What we learned is that the weather in Italy very inconsistent. Temperatures and weather vary widely from region to region and from morning to evening. Depending on the time of year, plan on light attire for the sweltering Tuscan heat, and a light weatherproof jacket when visiting the Ligurian coastline. It’s hard to reconcile “travel light” with the fluctuating weather, but remember this. You can wear the same item more than once. And do a little laundry along the way.

A stylish wool scarf can make eating dinner outdoors a more comfortable experience.

5 – At the restaurant, service is included, unless it’s not.

Generally speaking, service is included at most restaurants. Same with taxi cabs. But in more “touristy” areas, restaurateurs and wait staff sometimes try to take advantage of the fact that we’re used to adding a 15% to-20% gratuity.

Some restaurants add SERVICE NOT INCLUDED in caps on the bill. Others will ask “would you like to add something” as they hand you the payment terminal.

A lovely garden terrace in San Quirico d’Orcia. The excellent service was included


6 – People drive fast, so get out of the way 

Italy is the land of the sportscar. So, I was expecting fast on the Autostrade with its 130 km/h speed limits. But there’s fast and then there’s Italian fast! Just get out of the way!

Remember to stay in the center or righthand lane unless passing. And when you do so, look behind you in the far-off distance for oncoming cars. At a top speed of 292 km/h, a Porche can overtake you in seconds. Pass with great care or stay in your lane!

This Porche, seen on the streets of Florence is a pure work of art that’s right at home in Florence..

7 – Choose your ATMs with care. 

In North America, most ATMs are safe to use. And they usually tack on a small service charge. In Italy, it’s buyer beware! Some ATM networks like Euronet charge a hefty fees and a horrible exchange rate. Many establishments who install these pricy ATMs get paid a commission on each transaction. Instead, go to a bank ATM affiliated with the Plus System mor use your credit card for a cash advance.

8 – House Wine is usually amazing value. 

Contrary to the plonk that passes for wine in North America, the House Wine in Italy is usually excellent and produced locally. Sometimes only steps away from the restaurant. We only learned this halfway through our trip and probably missed out on some excellent wine. While traveling to Italy, make a point to try as much local fare as possible. You’ll be delighted if you do.

Sampling the local Vermentino in Riomaggiore, Cinque Terre.

9 – There are traffic cams EVERYWHERE!

The Autovelox traffic cams number in the 10,000s in Italy. And usually located in places where the speed limit changes abruptly from 130km/h to 90 km/h. Yikes! Keep your eyes focused in the distance to see speed changes coming. And don’t be surprised if a speeding ticket lands in your mailbox several months after your trip. They can and will track you down.

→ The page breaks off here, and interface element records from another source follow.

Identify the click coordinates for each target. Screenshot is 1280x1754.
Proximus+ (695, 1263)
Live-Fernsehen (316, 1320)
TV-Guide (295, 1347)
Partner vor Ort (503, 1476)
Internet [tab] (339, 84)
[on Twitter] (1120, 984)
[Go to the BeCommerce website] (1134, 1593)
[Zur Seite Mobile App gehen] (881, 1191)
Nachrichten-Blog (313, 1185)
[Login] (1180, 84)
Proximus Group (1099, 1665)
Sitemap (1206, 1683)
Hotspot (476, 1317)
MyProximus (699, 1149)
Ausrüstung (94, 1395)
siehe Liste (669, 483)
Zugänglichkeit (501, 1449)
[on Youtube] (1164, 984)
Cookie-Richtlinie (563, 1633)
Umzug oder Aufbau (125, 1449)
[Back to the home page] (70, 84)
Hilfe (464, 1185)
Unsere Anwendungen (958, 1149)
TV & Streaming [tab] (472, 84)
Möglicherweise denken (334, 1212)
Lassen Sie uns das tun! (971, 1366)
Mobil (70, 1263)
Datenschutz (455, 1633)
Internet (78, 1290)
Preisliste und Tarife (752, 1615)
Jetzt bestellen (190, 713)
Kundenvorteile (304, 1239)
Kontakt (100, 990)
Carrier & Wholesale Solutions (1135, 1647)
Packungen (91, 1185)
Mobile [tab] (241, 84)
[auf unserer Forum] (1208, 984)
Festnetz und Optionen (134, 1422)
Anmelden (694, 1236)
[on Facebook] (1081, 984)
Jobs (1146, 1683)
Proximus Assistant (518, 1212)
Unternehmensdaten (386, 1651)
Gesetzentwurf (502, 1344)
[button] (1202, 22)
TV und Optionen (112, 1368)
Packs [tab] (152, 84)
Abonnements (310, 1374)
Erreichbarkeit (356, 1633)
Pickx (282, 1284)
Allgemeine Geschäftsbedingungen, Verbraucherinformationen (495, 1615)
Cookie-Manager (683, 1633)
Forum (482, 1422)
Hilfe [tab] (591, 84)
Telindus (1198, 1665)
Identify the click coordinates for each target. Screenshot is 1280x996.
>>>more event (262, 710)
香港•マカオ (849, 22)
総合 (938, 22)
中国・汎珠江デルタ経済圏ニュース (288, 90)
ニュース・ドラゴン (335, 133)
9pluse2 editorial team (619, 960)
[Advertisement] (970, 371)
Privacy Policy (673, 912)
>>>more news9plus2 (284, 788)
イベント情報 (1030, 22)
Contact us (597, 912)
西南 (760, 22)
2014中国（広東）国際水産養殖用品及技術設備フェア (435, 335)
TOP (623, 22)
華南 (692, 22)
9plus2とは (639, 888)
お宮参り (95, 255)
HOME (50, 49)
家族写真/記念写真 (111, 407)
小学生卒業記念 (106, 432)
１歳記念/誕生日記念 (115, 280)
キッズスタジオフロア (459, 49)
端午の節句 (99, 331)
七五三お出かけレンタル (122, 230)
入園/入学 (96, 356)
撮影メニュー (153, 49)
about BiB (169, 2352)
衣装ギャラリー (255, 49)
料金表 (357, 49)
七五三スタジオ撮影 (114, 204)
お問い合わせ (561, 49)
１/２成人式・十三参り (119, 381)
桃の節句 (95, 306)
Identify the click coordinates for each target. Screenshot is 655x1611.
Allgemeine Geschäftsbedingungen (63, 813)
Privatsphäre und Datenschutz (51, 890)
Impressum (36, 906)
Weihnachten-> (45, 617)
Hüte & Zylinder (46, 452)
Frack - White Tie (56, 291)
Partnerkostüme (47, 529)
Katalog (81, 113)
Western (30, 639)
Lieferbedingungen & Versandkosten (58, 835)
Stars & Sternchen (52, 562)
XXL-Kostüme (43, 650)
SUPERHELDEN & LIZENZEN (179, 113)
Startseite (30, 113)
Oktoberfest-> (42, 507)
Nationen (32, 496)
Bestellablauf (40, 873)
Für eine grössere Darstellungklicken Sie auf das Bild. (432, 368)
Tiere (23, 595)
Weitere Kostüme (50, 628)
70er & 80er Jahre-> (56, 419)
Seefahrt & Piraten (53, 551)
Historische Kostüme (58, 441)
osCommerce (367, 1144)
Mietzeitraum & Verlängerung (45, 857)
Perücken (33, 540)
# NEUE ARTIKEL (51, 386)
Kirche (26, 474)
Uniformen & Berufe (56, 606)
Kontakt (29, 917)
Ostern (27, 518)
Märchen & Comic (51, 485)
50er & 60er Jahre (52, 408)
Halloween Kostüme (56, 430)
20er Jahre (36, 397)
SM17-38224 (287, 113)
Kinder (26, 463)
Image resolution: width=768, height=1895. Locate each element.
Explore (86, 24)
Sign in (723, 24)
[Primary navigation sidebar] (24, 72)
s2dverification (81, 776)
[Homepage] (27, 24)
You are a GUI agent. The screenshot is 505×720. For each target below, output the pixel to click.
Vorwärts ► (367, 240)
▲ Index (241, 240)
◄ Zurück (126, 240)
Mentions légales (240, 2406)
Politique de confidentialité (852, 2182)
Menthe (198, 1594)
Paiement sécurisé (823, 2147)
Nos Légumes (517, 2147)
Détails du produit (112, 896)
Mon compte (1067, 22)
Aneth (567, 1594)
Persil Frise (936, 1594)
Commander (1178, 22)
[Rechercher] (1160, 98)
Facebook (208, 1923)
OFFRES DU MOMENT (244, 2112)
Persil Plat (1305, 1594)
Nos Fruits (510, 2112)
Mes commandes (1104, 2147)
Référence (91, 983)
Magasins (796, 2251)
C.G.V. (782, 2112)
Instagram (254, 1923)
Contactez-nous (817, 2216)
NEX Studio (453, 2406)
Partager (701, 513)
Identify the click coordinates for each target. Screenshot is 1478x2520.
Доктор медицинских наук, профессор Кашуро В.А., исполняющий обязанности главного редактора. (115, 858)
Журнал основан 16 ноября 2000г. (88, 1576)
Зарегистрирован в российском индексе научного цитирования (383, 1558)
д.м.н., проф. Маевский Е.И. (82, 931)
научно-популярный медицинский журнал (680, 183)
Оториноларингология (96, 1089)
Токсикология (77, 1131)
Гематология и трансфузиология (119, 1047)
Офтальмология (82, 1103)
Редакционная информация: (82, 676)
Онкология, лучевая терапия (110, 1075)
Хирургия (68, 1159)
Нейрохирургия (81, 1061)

10 – Spaghetti Bolognese is NOT a thing!

Spare yourself the embarrassment when ordering dinner. There’s no such thing as spaghetti Bolognese. It is “Tagliatelle al Ragù”, a traditional dish from the region of Bologna. Tagliatelle are broad noodles unlike spaghetti. And Italian Ragù sauce has nothing to do with the American tomato and meat sauce that goes by the name of Bolognese. It’s savoury and delicious! The meat used can be beef or veal, and sometimes duck or wild boar. Yummy! There are plenty of excellent recipes online to try before you travel so you know what to expect.

Also, there’s no such thing as Alfredo sauce.